/---

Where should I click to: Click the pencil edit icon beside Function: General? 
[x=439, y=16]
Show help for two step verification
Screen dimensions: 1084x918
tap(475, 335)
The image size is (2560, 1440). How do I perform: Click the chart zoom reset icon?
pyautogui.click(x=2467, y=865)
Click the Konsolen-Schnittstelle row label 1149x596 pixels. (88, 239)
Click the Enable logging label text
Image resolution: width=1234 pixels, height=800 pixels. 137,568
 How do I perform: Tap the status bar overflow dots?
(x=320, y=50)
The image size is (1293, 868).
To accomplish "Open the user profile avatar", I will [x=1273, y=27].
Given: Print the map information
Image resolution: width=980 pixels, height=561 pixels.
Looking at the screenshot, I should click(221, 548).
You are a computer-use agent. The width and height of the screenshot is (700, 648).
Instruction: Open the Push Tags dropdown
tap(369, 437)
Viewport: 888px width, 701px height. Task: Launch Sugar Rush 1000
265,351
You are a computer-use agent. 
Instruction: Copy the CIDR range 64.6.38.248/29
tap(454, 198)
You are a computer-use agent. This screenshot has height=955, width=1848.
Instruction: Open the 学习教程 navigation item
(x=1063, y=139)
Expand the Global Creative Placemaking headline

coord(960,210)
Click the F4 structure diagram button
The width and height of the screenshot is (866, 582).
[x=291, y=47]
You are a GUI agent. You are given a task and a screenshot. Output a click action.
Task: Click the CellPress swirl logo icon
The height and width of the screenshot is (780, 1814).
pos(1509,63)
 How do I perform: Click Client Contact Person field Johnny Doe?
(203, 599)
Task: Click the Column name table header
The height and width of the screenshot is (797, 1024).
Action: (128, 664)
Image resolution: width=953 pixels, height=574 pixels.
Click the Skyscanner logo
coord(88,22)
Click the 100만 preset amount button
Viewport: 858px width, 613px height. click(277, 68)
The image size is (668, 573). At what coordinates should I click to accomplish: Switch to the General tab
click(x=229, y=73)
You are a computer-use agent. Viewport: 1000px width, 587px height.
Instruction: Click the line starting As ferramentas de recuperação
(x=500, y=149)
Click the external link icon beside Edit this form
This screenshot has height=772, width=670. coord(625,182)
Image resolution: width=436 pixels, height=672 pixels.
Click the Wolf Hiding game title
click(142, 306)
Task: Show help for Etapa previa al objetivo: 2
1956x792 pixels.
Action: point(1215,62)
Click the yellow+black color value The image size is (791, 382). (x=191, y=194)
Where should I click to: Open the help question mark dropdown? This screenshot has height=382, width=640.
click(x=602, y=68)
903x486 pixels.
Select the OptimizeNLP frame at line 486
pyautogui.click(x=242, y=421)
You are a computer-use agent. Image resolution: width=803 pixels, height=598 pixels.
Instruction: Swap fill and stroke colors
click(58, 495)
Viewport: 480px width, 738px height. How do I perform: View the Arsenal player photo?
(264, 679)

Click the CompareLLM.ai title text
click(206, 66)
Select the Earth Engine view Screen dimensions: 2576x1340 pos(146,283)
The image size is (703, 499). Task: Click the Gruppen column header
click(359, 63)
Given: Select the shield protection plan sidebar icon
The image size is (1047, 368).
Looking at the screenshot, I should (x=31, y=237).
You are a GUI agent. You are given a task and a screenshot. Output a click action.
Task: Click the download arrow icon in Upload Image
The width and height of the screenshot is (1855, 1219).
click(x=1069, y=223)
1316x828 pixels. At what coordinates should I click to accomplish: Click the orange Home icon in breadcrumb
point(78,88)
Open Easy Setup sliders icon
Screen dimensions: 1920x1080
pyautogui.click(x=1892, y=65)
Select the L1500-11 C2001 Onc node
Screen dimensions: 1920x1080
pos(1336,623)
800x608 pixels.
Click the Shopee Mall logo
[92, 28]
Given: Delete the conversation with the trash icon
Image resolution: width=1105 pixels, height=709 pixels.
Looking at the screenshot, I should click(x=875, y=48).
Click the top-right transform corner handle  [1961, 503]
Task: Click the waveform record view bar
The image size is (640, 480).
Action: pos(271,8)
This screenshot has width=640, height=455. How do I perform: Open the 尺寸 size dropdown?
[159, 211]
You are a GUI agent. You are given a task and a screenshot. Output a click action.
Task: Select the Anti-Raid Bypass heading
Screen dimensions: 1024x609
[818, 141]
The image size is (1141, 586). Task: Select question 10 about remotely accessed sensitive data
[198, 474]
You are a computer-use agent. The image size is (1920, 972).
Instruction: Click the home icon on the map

\---

▶ **GIVEN INSTRUCTION**:
Copy all of the records above word for word, line by line, with nothing left out or changed.

▶ **RESULT OF THE TASK**:
Where should I click to: Click the pencil edit icon beside Function: General? 
[x=439, y=16]
Show help for two step verification
Screen dimensions: 1084x918
tap(475, 335)
The image size is (2560, 1440). How do I perform: Click the chart zoom reset icon?
pyautogui.click(x=2467, y=865)
Click the Konsolen-Schnittstelle row label 1149x596 pixels. (88, 239)
Click the Enable logging label text
Image resolution: width=1234 pixels, height=800 pixels. 137,568
 How do I perform: Tap the status bar overflow dots?
(x=320, y=50)
The image size is (1293, 868).
To accomplish "Open the user profile avatar", I will [x=1273, y=27].
Given: Print the map information
Image resolution: width=980 pixels, height=561 pixels.
Looking at the screenshot, I should click(221, 548).
You are a computer-use agent. The width and height of the screenshot is (700, 648).
Instruction: Open the Push Tags dropdown
tap(369, 437)
Viewport: 888px width, 701px height. Task: Launch Sugar Rush 1000
265,351
You are a computer-use agent. 
Instruction: Copy the CIDR range 64.6.38.248/29
tap(454, 198)
You are a computer-use agent. This screenshot has height=955, width=1848.
Instruction: Open the 学习教程 navigation item
(x=1063, y=139)
Expand the Global Creative Placemaking headline

coord(960,210)
Click the F4 structure diagram button
The width and height of the screenshot is (866, 582).
[x=291, y=47]
You are a GUI agent. You are given a task and a screenshot. Output a click action.
Task: Click the CellPress swirl logo icon
The height and width of the screenshot is (780, 1814).
pos(1509,63)
 How do I perform: Click Client Contact Person field Johnny Doe?
(203, 599)
Task: Click the Column name table header
The height and width of the screenshot is (797, 1024).
Action: (128, 664)
Image resolution: width=953 pixels, height=574 pixels.
Click the Skyscanner logo
coord(88,22)
Click the 100만 preset amount button
Viewport: 858px width, 613px height. click(277, 68)
The image size is (668, 573). At what coordinates should I click to accomplish: Switch to the General tab
click(x=229, y=73)
You are a computer-use agent. Viewport: 1000px width, 587px height.
Instruction: Click the line starting As ferramentas de recuperação
(x=500, y=149)
Click the external link icon beside Edit this form
This screenshot has height=772, width=670. coord(625,182)
Image resolution: width=436 pixels, height=672 pixels.
Click the Wolf Hiding game title
click(142, 306)
Task: Show help for Etapa previa al objetivo: 2
1956x792 pixels.
Action: point(1215,62)
Click the yellow+black color value The image size is (791, 382). (x=191, y=194)
Where should I click to: Open the help question mark dropdown? This screenshot has height=382, width=640.
click(x=602, y=68)
903x486 pixels.
Select the OptimizeNLP frame at line 486
pyautogui.click(x=242, y=421)
You are a computer-use agent. Image resolution: width=803 pixels, height=598 pixels.
Instruction: Swap fill and stroke colors
click(58, 495)
Viewport: 480px width, 738px height. How do I perform: View the Arsenal player photo?
(264, 679)

Click the CompareLLM.ai title text
click(206, 66)
Select the Earth Engine view Screen dimensions: 2576x1340 pos(146,283)
The image size is (703, 499). Task: Click the Gruppen column header
click(359, 63)
Given: Select the shield protection plan sidebar icon
The image size is (1047, 368).
Looking at the screenshot, I should (x=31, y=237).
You are a GUI agent. You are given a task and a screenshot. Output a click action.
Task: Click the download arrow icon in Upload Image
The width and height of the screenshot is (1855, 1219).
click(x=1069, y=223)
1316x828 pixels. At what coordinates should I click to accomplish: Click the orange Home icon in breadcrumb
point(78,88)
Open Easy Setup sliders icon
Screen dimensions: 1920x1080
pyautogui.click(x=1892, y=65)
Select the L1500-11 C2001 Onc node
Screen dimensions: 1920x1080
pos(1336,623)
800x608 pixels.
Click the Shopee Mall logo
[92, 28]
Given: Delete the conversation with the trash icon
Image resolution: width=1105 pixels, height=709 pixels.
Looking at the screenshot, I should click(x=875, y=48).
Click the top-right transform corner handle  [1961, 503]
Task: Click the waveform record view bar
The image size is (640, 480).
Action: pos(271,8)
This screenshot has width=640, height=455. How do I perform: Open the 尺寸 size dropdown?
[159, 211]
You are a GUI agent. You are given a task and a screenshot. Output a click action.
Task: Select the Anti-Raid Bypass heading
Screen dimensions: 1024x609
[818, 141]
The image size is (1141, 586). Task: Select question 10 about remotely accessed sensitive data
[198, 474]
You are a computer-use agent. The image size is (1920, 972).
Instruction: Click the home icon on the map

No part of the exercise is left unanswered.